朴大統領は冒頭発言で、旧正月(2月19日)を契機に南北離散家族再会行事と今年の光復70周年を記念する南北共同行事を開くことを北朝鮮に提案した。昨年の年頭記者会見に続き再び離散家族の再会を提案することで、今後の南北会談で離散家族問題の解決を最優先課題として推進するという意思を明らかにしたものと見られる。政府はまた、昨年12月29日に統一準備委員会の名義で南北対話を提案した際にも、離散家族問題の解決と光復70周年南北共同行事推進を重要な議題として提示している。
朴大統領は、金正恩(キム・ジョンウン)北朝鮮労働党第1書記が新年の挨拶で可能性に言及した南北首脳会談について、「前提条件はない」としながら「非核化などが何も解決してないのに、平和統一は話し合えない。南北関係でも多国間協議を通じて対話でこの問題も解決しなければならないという立場を持っている」と述べた。南北会談を通じた信頼構築と6カ国協議などを通じた北朝鮮の核問題の進展などの条件が成熟してからでないと、首脳会談には進めないという意味に解釈される。
朴大統領は5·24措置についても、「南北が当局者レベルで会って、その部分の話を共有しなければ接点を見つけることはできない」とし、会談で議論できるという政府の従来の立場を再確認するにとどまった。それとともに「対話に積極的に応えてもらいたい」と重ねて北朝鮮に求めることで、会話のボールを再び北に投げ返すなど、当初の見通しとは異なり前向きな対北朝鮮の提案が全く見られなかった。

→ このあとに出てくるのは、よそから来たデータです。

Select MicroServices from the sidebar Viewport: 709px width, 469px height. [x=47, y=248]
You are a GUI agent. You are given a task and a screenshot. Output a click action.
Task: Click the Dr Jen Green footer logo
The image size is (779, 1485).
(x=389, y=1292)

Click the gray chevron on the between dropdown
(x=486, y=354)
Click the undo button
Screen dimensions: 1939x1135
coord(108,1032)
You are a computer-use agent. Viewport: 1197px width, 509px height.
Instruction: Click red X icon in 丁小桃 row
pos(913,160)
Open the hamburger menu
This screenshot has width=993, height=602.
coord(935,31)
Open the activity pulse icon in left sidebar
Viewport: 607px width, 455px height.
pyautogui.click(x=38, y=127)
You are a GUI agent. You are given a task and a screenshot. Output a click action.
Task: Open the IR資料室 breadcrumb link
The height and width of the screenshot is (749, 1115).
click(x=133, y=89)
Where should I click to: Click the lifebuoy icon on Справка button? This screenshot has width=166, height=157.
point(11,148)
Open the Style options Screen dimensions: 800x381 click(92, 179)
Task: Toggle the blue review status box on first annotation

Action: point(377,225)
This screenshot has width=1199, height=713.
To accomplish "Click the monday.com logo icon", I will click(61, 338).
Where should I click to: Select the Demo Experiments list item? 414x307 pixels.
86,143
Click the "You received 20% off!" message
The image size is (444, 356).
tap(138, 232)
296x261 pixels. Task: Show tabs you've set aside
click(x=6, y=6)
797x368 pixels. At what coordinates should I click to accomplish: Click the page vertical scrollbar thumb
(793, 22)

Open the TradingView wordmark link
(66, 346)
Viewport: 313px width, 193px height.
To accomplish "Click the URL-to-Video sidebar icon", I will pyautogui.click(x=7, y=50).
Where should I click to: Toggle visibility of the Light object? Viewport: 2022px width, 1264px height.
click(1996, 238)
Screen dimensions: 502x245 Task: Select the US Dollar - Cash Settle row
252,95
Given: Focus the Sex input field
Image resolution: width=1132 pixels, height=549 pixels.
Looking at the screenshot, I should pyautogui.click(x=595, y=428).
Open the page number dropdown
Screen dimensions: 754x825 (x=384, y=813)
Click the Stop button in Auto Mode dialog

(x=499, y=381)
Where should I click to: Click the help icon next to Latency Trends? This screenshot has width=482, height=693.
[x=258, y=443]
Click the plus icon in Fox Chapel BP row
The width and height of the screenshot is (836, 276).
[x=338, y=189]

ただし朴大統領は、対話に向けての雰囲気づくりのため北朝鮮に送るメッセージの選択には比較的に気を使う姿勢を見せた。北朝鮮の人権問題を言及しておらず、北朝鮮が中断を要求してきビラ撒き問題について「表現の自由という基本権の問題と地域住民の安全性の問題を調整している」と述べた。北朝鮮の核問題と関連して「非核化と南北関係の改善の好循環を図っていくつもり」だと述べたのも、非核化を南北対話の前提とみなした李明博(イ・ミョンバク)政権の時とは違う態度だ。さらに朴大統領はソニー・ピクチャーズハッキング事件に関連した米国の対北朝鮮制裁措置とは別に、南北対話は引き続き進めるという意思も明らかにした。
ヤン・ムジン北朝鮮大学院大学教授は「南北関係を先制的に導くという代案の提示がないという点は残念だが、北朝鮮体制を刺激する発言がなかったし、対北朝鮮ビラ問題について前向きな立場の余地を残したのは、北朝鮮の評価に値する部分」だと指摘した。
一方、朴大統領は過去の歴史問題における対立で政権発足後の2年間に一度も開かれていない韓日首脳会談に関連し「できない理由はない」としつつ、「国民にとっても国際社会にとっても受け入れられる軍慰安婦解決法を日本がまず提示しなければならない」という前提条件を再確認した。